> _WHAT TO DO_: Could you work out how many lines in the material below hold the word "bottom"? Give only the number in reply.

> _INPUT_:

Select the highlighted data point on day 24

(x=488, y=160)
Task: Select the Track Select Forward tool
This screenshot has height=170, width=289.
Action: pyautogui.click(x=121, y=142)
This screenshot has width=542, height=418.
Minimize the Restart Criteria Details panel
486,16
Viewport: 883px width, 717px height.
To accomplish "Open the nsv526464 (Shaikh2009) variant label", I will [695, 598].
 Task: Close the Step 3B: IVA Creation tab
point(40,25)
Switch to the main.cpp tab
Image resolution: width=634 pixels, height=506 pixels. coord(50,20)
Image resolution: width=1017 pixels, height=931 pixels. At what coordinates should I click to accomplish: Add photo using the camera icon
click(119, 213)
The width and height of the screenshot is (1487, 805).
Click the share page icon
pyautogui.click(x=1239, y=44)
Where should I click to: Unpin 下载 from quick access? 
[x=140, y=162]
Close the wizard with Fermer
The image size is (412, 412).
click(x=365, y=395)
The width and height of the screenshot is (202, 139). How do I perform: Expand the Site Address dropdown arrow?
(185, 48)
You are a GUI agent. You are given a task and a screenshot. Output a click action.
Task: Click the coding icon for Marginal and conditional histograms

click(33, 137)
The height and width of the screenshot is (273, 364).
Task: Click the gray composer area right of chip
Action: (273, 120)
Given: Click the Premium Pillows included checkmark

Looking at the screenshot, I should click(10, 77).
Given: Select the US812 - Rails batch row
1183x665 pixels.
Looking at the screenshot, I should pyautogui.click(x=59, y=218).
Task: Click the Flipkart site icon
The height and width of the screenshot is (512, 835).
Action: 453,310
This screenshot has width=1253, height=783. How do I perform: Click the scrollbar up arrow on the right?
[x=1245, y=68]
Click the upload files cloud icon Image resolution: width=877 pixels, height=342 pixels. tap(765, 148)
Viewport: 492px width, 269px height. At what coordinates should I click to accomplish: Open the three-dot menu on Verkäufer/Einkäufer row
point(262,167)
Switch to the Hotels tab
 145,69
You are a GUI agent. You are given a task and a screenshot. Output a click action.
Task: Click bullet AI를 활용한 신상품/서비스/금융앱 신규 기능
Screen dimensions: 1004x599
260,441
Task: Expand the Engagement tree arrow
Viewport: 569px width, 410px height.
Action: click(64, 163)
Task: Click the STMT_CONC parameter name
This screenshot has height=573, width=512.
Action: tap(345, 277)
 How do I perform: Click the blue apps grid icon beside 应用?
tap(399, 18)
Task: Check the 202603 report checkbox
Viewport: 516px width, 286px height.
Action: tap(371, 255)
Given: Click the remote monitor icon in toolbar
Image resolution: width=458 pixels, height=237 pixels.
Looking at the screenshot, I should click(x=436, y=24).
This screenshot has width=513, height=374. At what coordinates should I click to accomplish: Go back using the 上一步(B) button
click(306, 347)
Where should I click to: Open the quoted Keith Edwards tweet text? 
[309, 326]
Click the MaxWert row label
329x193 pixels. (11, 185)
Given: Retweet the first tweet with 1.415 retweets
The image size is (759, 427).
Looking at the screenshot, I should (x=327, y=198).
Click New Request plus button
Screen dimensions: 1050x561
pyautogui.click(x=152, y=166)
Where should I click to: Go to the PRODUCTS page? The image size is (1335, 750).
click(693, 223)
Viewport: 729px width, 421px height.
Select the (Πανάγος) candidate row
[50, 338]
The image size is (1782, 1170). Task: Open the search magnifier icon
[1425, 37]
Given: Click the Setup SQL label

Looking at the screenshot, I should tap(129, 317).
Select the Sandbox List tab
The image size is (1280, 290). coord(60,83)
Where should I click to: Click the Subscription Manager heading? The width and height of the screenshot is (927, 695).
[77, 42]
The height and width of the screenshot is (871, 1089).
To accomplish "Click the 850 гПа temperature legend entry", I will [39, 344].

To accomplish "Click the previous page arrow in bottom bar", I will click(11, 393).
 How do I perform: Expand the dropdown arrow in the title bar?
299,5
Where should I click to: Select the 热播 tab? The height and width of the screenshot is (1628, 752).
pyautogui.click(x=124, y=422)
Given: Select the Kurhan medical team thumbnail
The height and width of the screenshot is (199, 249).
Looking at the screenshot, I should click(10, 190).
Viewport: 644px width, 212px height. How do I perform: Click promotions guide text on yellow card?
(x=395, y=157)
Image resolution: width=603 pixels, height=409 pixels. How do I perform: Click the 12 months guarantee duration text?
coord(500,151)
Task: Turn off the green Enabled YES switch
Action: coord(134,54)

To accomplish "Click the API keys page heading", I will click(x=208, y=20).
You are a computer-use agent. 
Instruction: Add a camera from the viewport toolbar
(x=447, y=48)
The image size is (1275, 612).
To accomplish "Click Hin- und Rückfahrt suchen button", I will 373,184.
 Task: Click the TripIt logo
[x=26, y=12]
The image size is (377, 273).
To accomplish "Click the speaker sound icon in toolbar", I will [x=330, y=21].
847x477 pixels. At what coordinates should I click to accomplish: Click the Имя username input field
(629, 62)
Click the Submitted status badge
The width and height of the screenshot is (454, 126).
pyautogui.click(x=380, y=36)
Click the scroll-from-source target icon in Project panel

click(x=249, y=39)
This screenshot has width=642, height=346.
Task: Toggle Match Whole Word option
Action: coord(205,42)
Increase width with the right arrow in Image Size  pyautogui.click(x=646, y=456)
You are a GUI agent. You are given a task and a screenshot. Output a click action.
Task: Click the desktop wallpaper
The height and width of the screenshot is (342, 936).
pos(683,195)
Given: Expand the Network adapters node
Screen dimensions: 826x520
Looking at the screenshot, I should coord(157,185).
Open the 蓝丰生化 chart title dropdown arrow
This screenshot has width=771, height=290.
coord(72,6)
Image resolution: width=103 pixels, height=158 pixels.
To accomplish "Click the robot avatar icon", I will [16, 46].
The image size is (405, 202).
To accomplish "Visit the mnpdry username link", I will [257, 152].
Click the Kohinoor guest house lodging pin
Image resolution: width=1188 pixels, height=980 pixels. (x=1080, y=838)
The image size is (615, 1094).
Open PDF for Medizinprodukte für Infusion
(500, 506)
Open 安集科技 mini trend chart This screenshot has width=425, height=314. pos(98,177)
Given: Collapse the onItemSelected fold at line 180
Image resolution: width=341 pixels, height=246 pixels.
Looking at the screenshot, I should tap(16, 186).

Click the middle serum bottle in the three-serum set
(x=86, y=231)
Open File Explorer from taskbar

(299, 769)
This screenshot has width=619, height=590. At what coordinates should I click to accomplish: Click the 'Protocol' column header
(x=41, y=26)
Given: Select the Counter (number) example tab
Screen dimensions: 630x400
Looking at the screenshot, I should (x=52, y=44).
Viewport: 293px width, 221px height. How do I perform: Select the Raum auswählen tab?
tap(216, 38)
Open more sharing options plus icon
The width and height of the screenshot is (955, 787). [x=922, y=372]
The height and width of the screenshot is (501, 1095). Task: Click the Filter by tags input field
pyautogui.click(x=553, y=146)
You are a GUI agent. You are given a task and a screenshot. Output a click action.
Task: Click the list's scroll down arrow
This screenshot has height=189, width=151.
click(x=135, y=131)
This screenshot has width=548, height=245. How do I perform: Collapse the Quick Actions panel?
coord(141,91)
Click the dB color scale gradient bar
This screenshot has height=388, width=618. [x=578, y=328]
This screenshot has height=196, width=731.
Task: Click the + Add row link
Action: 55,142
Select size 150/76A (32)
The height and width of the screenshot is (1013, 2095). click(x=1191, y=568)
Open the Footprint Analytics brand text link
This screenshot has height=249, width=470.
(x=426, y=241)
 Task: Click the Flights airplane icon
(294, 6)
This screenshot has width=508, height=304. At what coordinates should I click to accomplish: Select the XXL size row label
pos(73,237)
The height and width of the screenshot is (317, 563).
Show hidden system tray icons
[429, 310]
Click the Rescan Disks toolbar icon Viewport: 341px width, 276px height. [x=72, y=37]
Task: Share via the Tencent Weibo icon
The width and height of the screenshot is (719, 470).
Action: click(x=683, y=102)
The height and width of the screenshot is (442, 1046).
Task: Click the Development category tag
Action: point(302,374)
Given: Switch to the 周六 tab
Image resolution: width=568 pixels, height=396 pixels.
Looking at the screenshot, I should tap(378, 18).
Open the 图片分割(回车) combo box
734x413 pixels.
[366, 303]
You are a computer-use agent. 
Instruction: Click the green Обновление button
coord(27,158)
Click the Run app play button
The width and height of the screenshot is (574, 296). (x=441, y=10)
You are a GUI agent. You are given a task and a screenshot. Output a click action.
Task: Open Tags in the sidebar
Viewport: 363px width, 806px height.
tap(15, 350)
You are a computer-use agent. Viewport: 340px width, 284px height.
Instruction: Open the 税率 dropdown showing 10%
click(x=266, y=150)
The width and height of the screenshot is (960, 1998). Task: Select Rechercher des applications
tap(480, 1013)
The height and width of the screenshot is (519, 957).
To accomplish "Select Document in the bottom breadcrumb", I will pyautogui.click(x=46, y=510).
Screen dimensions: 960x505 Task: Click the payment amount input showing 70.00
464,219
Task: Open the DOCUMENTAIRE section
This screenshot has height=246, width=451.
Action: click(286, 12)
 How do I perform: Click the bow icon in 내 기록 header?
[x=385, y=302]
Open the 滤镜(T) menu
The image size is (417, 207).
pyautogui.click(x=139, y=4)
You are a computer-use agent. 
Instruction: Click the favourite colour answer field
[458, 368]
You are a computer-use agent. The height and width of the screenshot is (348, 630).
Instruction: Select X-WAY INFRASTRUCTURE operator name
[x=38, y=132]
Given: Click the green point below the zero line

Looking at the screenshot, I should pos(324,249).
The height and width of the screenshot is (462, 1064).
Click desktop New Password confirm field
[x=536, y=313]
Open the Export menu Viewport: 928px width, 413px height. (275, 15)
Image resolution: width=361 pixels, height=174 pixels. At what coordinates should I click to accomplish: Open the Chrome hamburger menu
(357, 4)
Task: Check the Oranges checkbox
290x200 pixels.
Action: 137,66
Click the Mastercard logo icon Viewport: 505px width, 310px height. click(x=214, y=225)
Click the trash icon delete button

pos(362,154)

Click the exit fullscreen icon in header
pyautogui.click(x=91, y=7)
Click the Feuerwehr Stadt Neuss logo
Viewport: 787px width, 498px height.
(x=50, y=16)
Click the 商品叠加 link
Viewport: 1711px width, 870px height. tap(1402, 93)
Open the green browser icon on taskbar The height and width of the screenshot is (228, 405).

> _TASK RESPONSE_: 2